Making the basic meal nutritious


The fact that fancy diets are difficult to follow is because they try to eliminate all ingredients that are well accustomed to our taste palate. It’s important  to follow a diet that helps in reaching our fitness goals in a flexible and comfortable manner .

However,  making major changes in diet can sometimes Seem very overwhelming.  Instead of making big changes , it may be better to start with a few smaller ones, by tweaking regular cooking styles,  chapathi , curries,  dal and soups be a welcome change and add value to every day nutrition .

  • Power of protein

The leftover watery residue after making curd or paneer is a quick digesting class one protein that human body can easily absorb and can benefit of . Instead of throwing it, use it in kneading dough for chapathi,  or add it to dals ,vegetables curries ,soups and even for cooking rice and pasta.

  • Power of fibre 

Food rich in fibre helps your body to dispose off toxins, regularise bowel movements,  lowers blood sugar and cholesterol levels.
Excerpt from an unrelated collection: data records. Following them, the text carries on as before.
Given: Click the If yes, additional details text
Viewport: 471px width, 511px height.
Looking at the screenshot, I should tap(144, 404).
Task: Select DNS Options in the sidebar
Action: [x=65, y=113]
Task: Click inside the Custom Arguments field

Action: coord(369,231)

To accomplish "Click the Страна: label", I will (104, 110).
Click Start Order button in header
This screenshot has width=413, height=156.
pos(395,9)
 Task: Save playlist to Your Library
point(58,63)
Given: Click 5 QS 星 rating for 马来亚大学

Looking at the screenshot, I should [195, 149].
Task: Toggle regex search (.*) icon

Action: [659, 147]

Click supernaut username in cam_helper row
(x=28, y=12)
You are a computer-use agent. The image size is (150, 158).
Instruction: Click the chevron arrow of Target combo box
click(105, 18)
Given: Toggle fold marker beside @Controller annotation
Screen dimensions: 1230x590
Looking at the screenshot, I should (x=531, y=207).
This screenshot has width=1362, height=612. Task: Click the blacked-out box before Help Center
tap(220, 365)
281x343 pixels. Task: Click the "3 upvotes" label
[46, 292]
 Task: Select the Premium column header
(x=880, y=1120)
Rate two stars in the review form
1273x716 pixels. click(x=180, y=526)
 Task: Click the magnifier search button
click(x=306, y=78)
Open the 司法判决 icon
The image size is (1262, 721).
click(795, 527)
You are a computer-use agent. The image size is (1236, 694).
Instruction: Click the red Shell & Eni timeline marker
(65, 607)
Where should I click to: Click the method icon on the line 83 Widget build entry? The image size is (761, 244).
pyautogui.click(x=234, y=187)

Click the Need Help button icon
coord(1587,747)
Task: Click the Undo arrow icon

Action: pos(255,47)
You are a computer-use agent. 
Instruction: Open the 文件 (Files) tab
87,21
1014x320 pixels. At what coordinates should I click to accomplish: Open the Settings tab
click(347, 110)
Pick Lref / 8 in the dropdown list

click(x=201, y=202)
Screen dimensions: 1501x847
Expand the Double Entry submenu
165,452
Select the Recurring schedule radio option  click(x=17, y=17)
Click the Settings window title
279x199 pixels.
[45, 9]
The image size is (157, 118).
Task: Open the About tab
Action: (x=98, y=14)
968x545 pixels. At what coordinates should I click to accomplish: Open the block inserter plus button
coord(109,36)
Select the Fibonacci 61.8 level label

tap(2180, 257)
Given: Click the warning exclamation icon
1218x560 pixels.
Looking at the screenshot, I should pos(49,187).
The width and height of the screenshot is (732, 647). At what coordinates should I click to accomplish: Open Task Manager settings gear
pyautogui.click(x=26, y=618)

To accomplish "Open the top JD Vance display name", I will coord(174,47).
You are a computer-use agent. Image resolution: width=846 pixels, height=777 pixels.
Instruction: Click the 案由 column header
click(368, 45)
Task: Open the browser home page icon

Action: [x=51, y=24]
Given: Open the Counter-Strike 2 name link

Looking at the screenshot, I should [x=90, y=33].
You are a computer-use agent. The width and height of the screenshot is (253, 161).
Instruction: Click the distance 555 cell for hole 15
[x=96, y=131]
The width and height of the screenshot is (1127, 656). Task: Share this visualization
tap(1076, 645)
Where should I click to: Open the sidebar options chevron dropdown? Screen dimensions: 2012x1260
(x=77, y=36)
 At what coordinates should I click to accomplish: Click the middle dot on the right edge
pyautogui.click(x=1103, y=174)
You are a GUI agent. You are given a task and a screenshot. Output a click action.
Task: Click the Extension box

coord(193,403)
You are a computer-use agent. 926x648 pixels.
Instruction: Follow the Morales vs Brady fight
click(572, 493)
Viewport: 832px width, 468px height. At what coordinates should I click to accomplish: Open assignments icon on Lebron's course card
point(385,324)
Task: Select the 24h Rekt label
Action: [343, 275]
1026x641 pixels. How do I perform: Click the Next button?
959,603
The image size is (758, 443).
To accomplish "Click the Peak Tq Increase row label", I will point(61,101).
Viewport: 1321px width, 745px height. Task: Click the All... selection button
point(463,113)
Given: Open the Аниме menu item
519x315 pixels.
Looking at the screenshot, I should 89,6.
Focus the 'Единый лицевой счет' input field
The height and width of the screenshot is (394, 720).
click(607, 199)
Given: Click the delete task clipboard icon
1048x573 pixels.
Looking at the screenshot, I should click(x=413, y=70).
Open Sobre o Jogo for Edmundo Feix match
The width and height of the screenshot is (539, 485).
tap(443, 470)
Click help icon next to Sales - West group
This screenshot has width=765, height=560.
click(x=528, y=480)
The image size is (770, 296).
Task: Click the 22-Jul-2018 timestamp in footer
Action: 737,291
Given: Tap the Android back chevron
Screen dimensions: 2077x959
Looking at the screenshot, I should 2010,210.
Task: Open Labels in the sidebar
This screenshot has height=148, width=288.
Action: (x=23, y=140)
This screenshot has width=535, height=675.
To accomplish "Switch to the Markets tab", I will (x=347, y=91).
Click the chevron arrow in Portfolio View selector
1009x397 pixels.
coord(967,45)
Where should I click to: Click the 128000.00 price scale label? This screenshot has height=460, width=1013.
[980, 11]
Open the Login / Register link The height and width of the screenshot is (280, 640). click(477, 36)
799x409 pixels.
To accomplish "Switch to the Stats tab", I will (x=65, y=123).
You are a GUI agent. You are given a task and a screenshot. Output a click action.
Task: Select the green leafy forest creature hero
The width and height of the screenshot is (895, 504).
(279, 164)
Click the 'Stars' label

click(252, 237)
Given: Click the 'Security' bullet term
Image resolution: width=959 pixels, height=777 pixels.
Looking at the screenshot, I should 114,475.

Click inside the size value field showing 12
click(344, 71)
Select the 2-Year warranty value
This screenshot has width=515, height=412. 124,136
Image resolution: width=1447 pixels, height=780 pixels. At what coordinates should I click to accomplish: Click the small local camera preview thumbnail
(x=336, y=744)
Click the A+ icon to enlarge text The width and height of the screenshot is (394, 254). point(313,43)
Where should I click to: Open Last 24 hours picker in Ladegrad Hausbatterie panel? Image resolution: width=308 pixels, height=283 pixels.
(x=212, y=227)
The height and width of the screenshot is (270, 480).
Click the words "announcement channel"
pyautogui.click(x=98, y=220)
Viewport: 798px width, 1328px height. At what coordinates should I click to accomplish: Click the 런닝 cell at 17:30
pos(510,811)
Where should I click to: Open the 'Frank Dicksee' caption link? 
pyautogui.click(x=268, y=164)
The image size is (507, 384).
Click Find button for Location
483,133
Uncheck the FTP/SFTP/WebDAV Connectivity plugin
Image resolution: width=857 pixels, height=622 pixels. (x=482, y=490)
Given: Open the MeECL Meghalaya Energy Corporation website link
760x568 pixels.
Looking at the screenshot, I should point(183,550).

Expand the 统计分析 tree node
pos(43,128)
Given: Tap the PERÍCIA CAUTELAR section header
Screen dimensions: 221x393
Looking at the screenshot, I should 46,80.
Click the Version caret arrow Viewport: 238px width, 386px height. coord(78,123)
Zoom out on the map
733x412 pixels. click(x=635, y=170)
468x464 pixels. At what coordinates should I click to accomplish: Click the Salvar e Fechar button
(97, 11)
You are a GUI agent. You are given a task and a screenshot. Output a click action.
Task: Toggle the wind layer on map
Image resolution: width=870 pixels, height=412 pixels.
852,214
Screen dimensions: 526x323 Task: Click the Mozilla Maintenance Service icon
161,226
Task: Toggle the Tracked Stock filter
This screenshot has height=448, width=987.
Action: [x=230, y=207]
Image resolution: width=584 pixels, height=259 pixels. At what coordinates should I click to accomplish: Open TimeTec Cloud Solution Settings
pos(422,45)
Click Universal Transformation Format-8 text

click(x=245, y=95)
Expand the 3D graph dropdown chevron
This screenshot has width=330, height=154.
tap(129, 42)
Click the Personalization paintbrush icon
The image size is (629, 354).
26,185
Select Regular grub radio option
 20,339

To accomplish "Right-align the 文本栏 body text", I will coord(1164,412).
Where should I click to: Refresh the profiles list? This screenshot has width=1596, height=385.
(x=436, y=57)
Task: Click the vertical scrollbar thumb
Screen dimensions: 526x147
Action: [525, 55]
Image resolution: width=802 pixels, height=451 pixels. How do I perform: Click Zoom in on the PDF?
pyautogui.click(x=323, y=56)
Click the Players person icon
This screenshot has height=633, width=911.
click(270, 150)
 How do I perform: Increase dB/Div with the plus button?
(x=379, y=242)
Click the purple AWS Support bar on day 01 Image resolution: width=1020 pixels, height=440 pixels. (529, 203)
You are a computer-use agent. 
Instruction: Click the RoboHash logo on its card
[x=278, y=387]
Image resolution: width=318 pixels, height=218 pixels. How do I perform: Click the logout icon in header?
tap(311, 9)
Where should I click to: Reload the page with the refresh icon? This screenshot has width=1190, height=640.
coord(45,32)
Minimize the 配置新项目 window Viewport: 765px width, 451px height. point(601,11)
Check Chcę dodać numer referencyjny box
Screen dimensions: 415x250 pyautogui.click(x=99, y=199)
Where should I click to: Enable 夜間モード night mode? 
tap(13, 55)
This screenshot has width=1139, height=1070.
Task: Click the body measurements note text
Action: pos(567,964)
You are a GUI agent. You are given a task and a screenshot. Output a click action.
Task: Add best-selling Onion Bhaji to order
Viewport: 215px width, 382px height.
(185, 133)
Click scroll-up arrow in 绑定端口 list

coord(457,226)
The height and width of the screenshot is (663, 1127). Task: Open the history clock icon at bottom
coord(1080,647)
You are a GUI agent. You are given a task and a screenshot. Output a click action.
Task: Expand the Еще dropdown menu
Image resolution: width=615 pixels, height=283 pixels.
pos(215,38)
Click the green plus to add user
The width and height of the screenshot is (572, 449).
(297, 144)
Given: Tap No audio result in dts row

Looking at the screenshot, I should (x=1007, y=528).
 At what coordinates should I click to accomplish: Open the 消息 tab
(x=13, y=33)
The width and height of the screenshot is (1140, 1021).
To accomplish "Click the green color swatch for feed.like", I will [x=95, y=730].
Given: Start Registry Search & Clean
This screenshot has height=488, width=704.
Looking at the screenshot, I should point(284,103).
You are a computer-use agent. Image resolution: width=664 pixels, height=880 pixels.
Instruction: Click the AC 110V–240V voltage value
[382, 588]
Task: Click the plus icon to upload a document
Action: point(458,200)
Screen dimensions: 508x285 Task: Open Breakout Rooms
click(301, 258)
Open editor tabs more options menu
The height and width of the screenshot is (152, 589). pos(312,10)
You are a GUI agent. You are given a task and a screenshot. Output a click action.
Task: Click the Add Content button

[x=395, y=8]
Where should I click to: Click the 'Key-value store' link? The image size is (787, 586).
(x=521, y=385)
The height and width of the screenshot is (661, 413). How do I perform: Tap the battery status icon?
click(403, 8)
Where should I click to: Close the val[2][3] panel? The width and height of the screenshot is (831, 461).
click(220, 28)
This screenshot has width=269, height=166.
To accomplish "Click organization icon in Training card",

Adding multiple grains like Jowar, Baja, oats , ragi,  legumes in our flour or batter doubles up its nutritional value and fibre content.  The same can be done if you are fond of baking cakes and cookies . The more the number of different kinds of grains in plate , the healthier it is.

  • For the sweet tooth

There is a great way of having our favourite icecreme,  make it frozen fruits at home with no added sugar.  Fruit with natural pulp like banana,  mango,  chikoo,  coconut cream or papaya can be frozen and blended to make creamy ice cream. Berries , nuts or chocolate can also be added to enhance the flavour.  Juicy fruits like orange,  watermelon , sweetlime  , kiwi are great option for popsicles.